=== Section Start ===
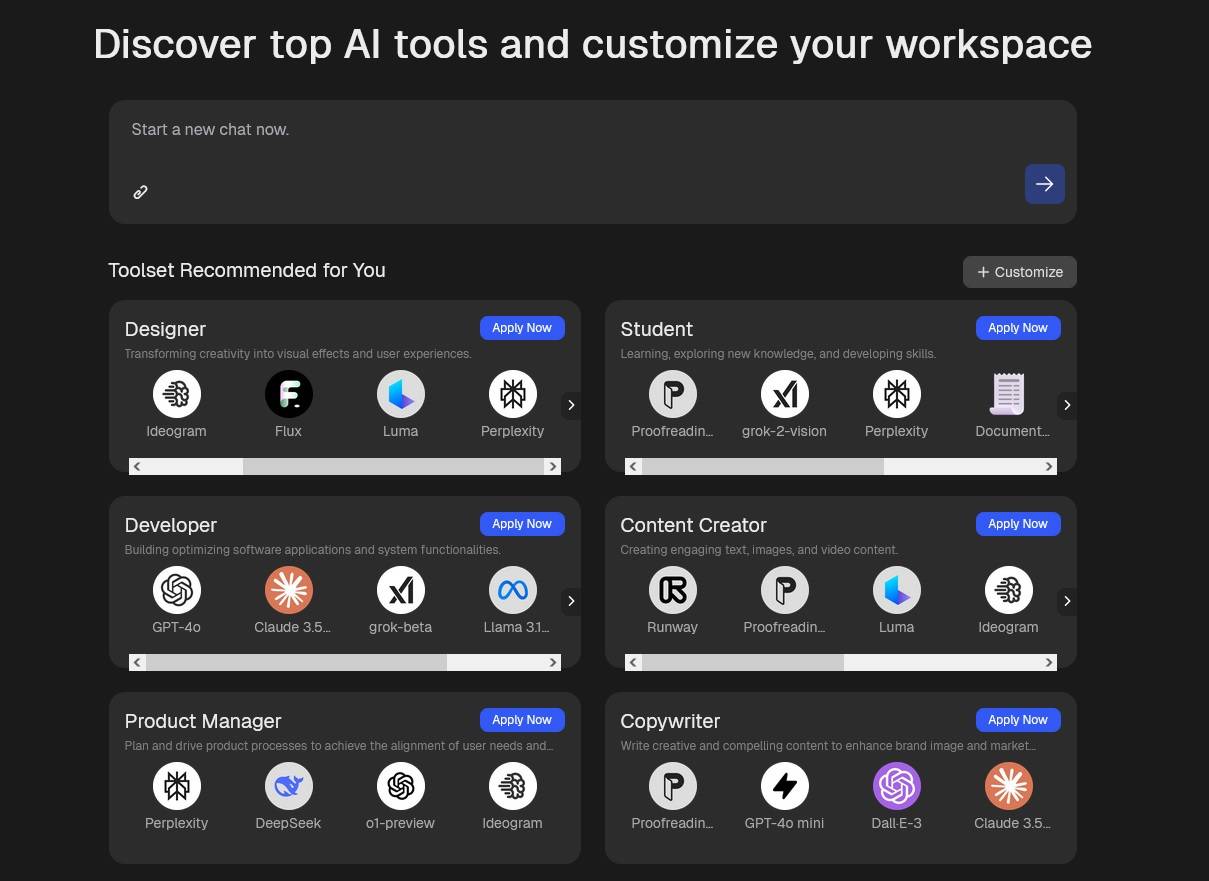Screen dimensions: 1209x881
Task: Click the grok-2-vision icon in Student toolset
Action: pos(784,395)
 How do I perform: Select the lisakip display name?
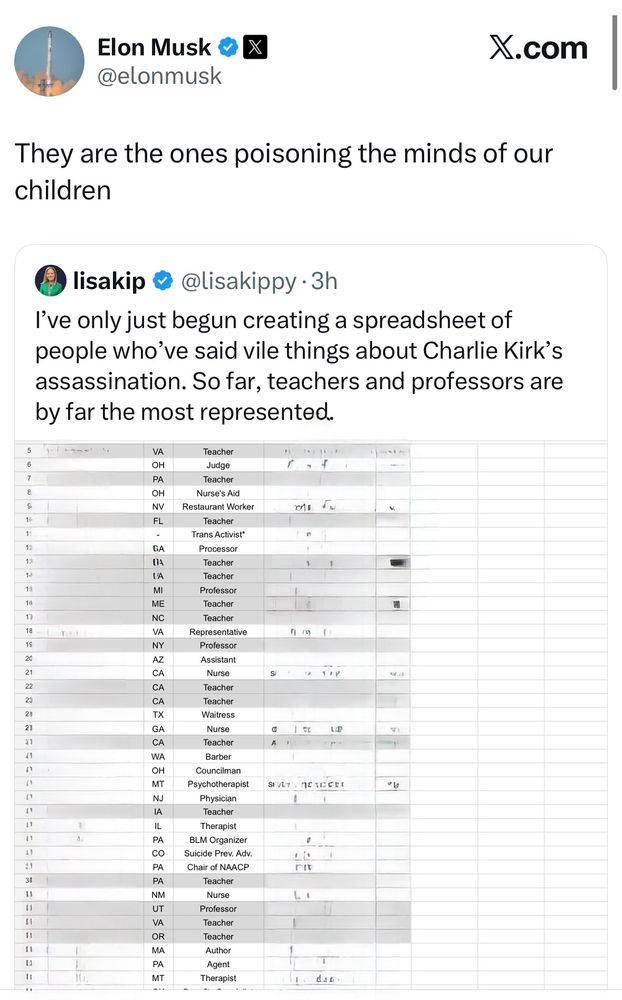pos(110,282)
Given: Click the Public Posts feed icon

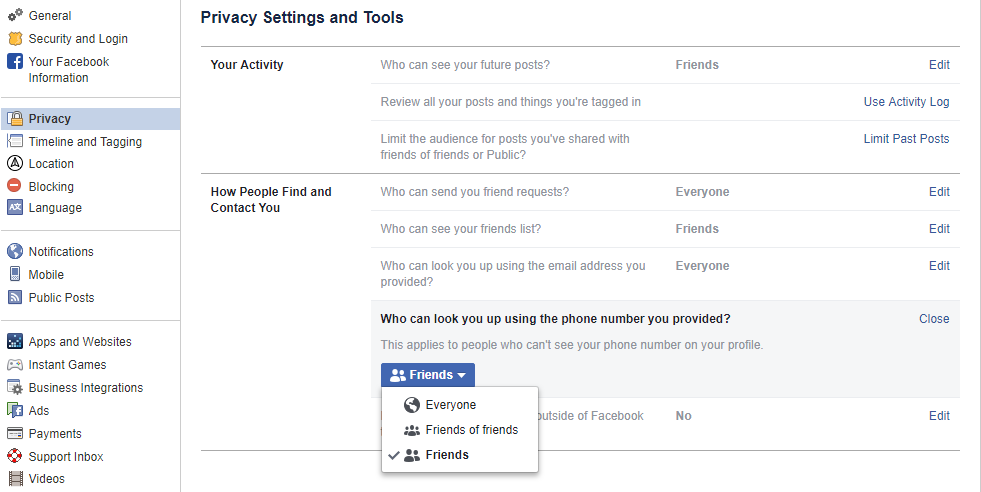Looking at the screenshot, I should [x=15, y=298].
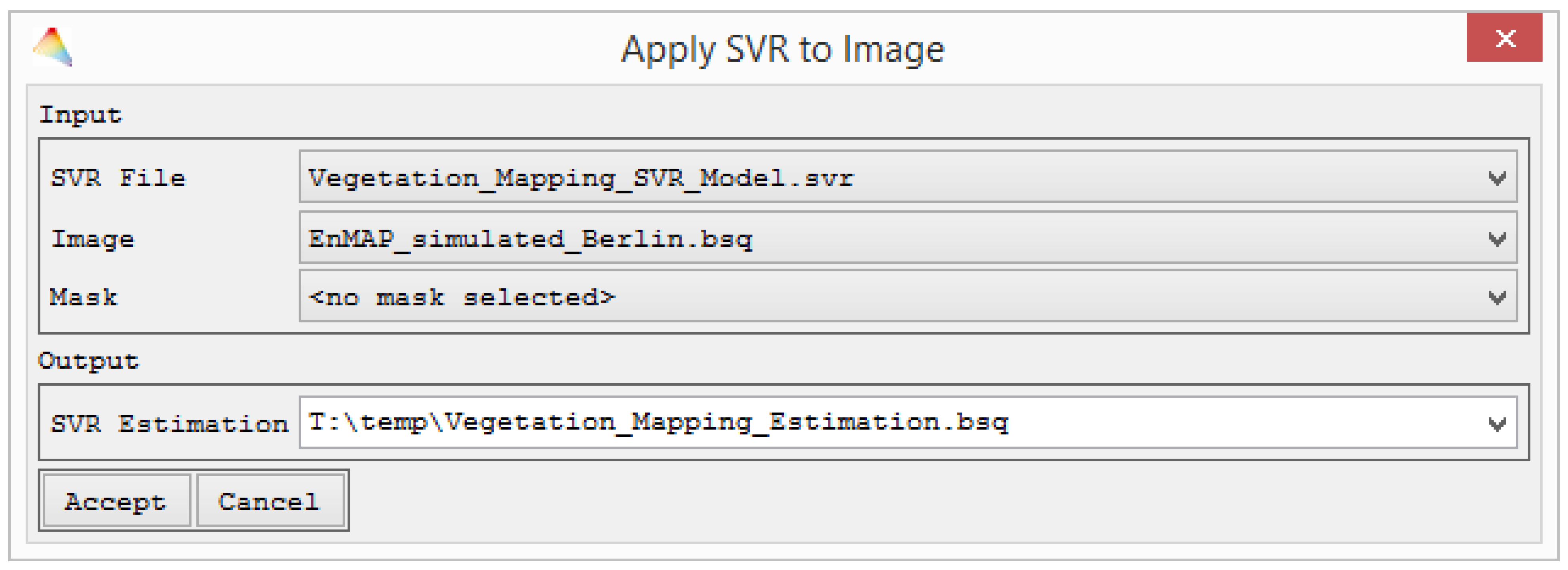Click the Input group heading

tap(80, 114)
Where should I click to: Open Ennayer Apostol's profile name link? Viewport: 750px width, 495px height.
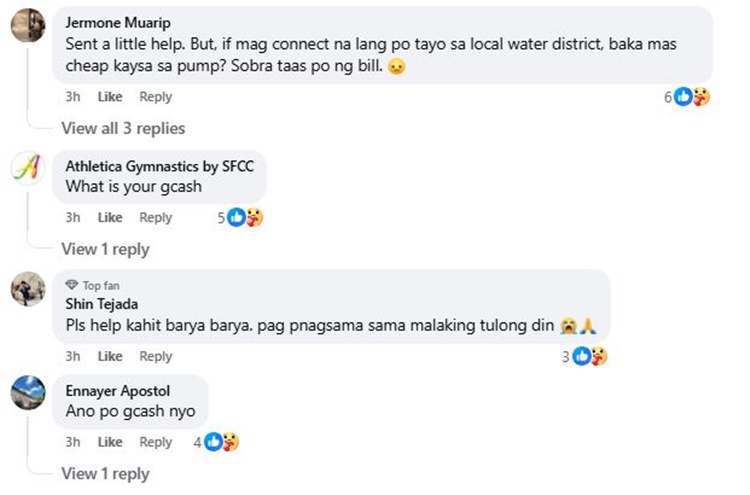point(117,391)
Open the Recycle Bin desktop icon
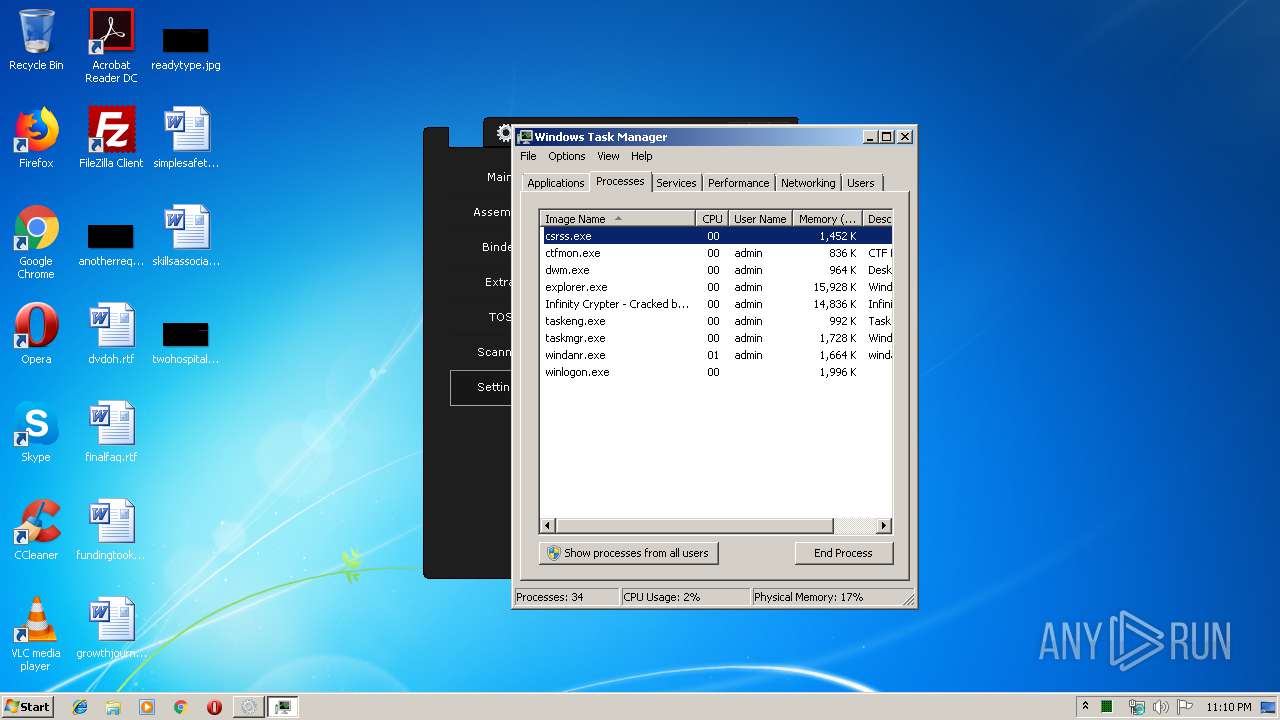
=== Section End ===
◆ **WORK ORDER**
Starting with the line that holds "How do I perform: Select", copy every line exactly through the final line of the material, but skip the pictures.

◆ **TASK OUTPUT**
 How do I perform: Select the lisakip display name?
pos(110,282)
Given: Click the Public Posts feed icon

Looking at the screenshot, I should [x=15, y=298].
Click the Input group heading

tap(80, 114)
Where should I click to: Open Ennayer Apostol's profile name link? Viewport: 750px width, 495px height.
point(117,391)
Open the Recycle Bin desktop icon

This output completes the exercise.